Last year there was a group that used alot of robos for a crutch. They never really shot at decoying birds, but would shoot at every bird 80 yards out. Lot of misses and cripples. The 25 shell limit never mattered to them either.


----------



## Water_Hazard (Aug 16, 2006)

svs said:


> Let the guys that want to use spinners and see how many birds they kill as the season goes on. Might teach them something. .

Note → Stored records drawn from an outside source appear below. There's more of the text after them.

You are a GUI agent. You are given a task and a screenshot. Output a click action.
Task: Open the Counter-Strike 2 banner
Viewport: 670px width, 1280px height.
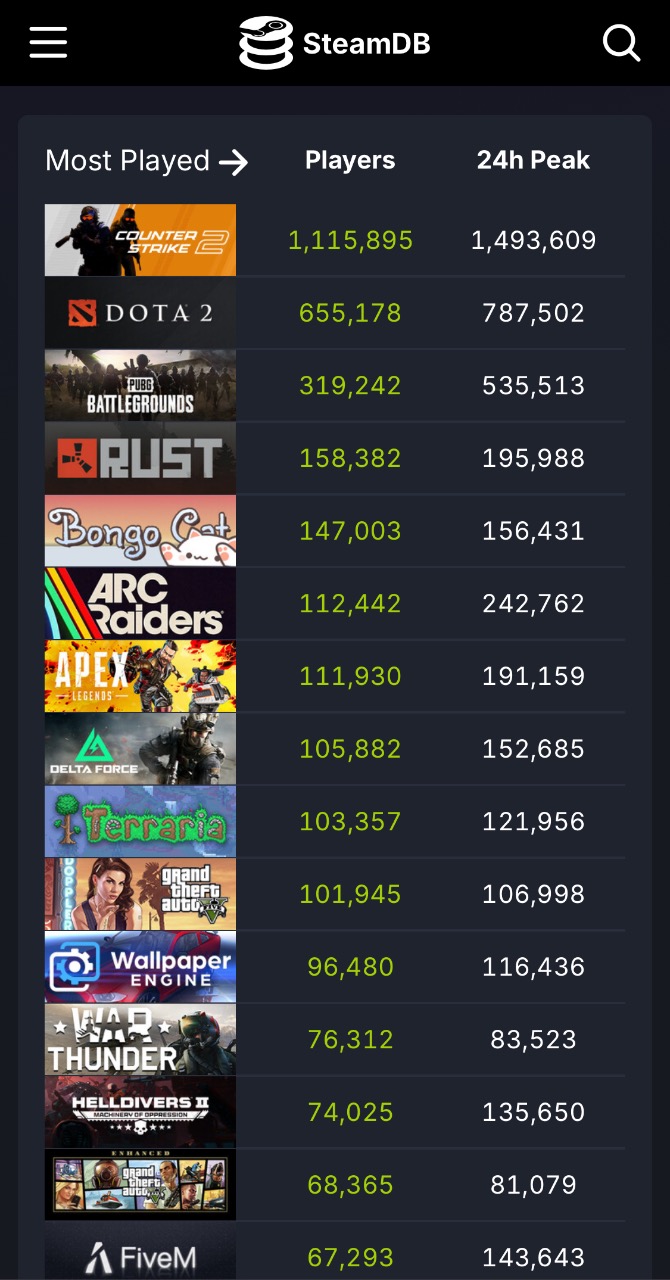(x=140, y=240)
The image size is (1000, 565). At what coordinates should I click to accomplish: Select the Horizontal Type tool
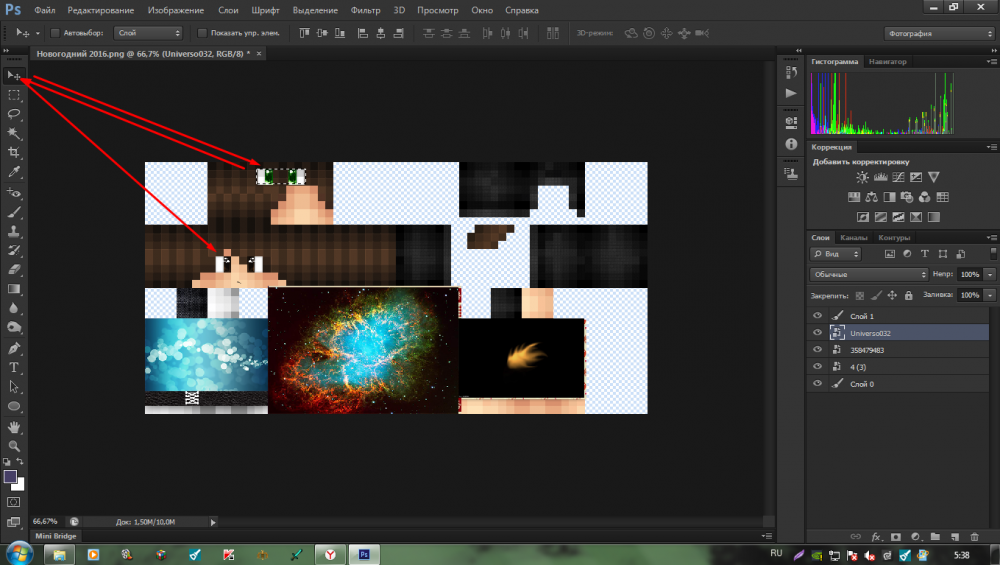(x=14, y=367)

Just like any sport, some people never learn. If it was as simple as that, great, let them use them. However there is fields by the refuge where the birds get up and start to come toward the field, see the spinners, and head right back to the refuge. So the problem isn't that they won't kill any birds, but the people surrounding them will not kill any either. I know last year, when the front rows didn't use spinners, the kill numbers were alot higher for the field as a whole. It usually resulted with the front rows finishing up early, letting the birds continue back.


----------



## BucksandDucks (May 25, 2010)

Ill admit I used them but it wont bother me a bit if I cant. Now the dog will have a little more leg room in the boat.


----------



## just ducky (Aug 23, 2002)

BucksandDucks said:


> Ill admit I used them but it wont bother me a bit if I cant. Now the dog will have a little more leg room in the boat.

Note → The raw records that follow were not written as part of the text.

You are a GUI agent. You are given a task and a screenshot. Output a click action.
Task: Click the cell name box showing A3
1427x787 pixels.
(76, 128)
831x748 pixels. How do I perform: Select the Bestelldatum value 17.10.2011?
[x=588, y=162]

For the record, I'd say 75% of the hunters I spoke to about this proposal prior to submitting it said they hate the damn things, but use them anyway because they feel they have to in order to compete with others.
I myself was in that boat. 

And regarding losing hunters...seriously doubt it because I heard from just as many people who said they've quit going to bingos specifically because of the proliferation of spinners, and they would consider coming back if they knew they were banned.


----------



## William H Bonney (Jan 14, 2003)

just ducky said:


> For the record, I'd say 75% of the hunters I spoke to about this proposal prior to submitting it said they hate the damn things, but use them anyway because they feel they have to in order to compete with others.
> I myself was in that boat.
> 
> And regarding losing hunters...seriously doubt it because I heard from just as many people who said they've quit going to bingos specifically because of the proliferation of spinners, and they would consider coming back if they knew they were banned.


As I said before,, I don't have a dog in this fight but,, I'm curious, were flappers on the top of the list for off-season discussions? 

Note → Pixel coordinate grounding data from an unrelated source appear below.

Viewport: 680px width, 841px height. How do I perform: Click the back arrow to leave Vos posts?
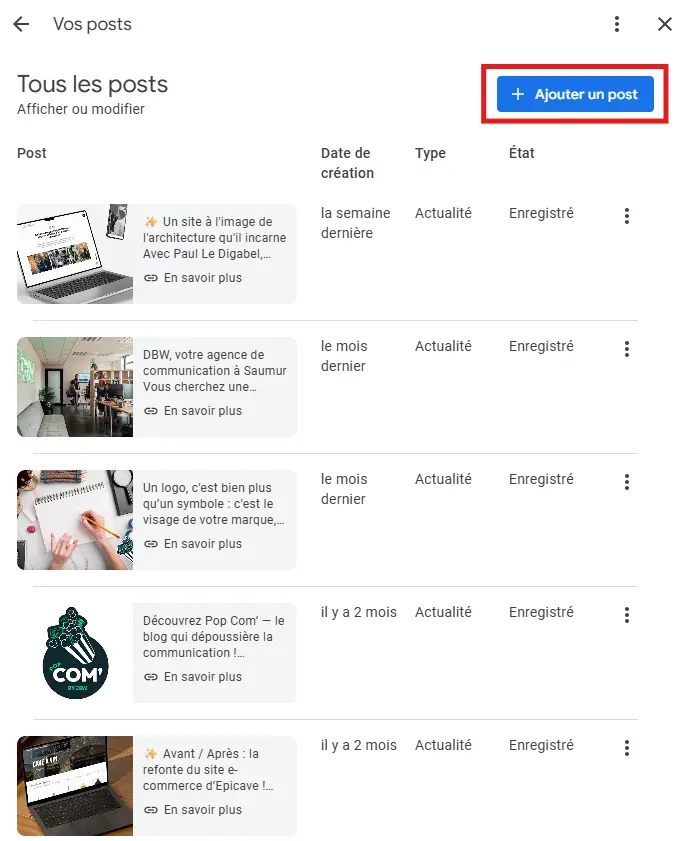(21, 24)
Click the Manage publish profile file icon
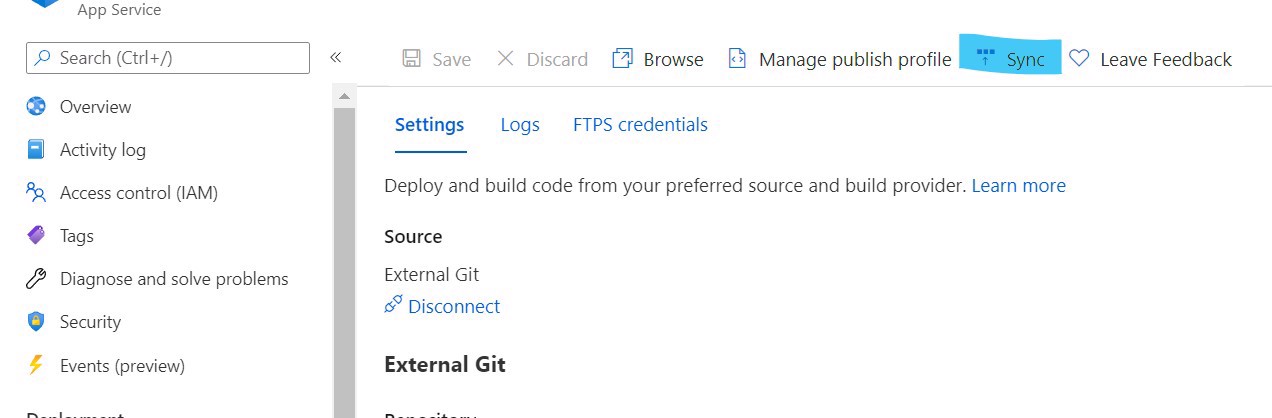Screen dimensions: 1272x418 [x=737, y=59]
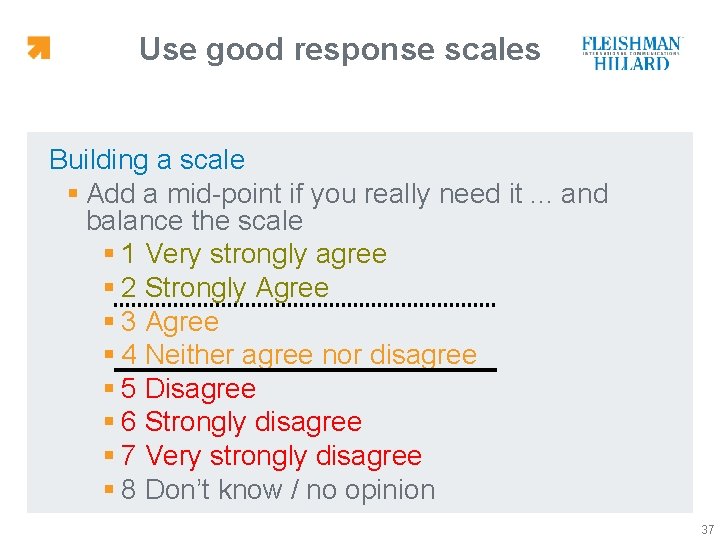Select '4 Neither agree nor disagree' option

tap(299, 354)
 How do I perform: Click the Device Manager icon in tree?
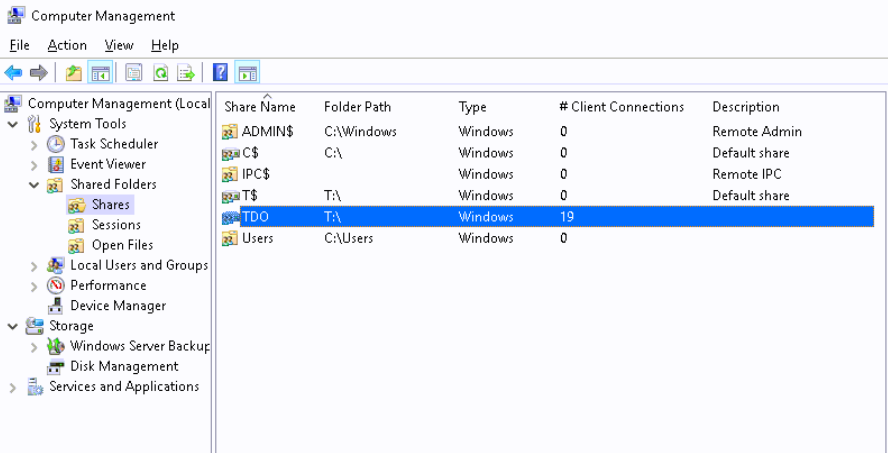coord(56,306)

The reason I ask is because, a lot of these posts seem contradictary. On one hand, everyone says they spook all the birds, on the other hand, folks are saying they HAD to use them to compete....

I stopped going to the bingo's at least 15 yrs. ago,, and it wasn't cause of the flappers,, it was because of the skybusting, bad calling, fights at the launch, bad rig placement/concealment,, etc. All of those issue's still remain,, even after the flapper's are gone.


----------



## BFG (Mar 4, 2005)

Maybe this regulation will also encourage hunters to focus their efforts more on using quality decoys (and less of them) and honing their concealment abilities. I mean seriously...when was the last time any of you saw more than a dozen or so live ducks in a group sitting together in broad daylight at a GMU on a day when guns were blazing....

I've shot limits of ducks at GMU's in the past with a very small spread of high quality decoys and no calling. However...since the inception (and yes, I have used them too since they came out) of the spinners a generation of overly-optimistic shooters has been created. Spinners will get their attention, but once they become seasoned after a couple days...they'll just do a fly by most of the time (IMO) and this is where the skybusting comes into play. 

It all comes down to respect...for the animal you are hunting, the fellow hunters with whom you are sharing the marsh, and the managed unit in which you are spending your valuable time.


----------



## Water_Hazard (Aug 16, 2006)

BFG said:


> Maybe this regulation will also encourage hunters to focus their efforts more on using quality decoys (and less of them) and honing their concealment abilities. I mean seriously...*when was the last time any of you saw more than a dozen or so live ducks in a group sitting together in broad daylight at a GMU on a day when guns were blazing.*...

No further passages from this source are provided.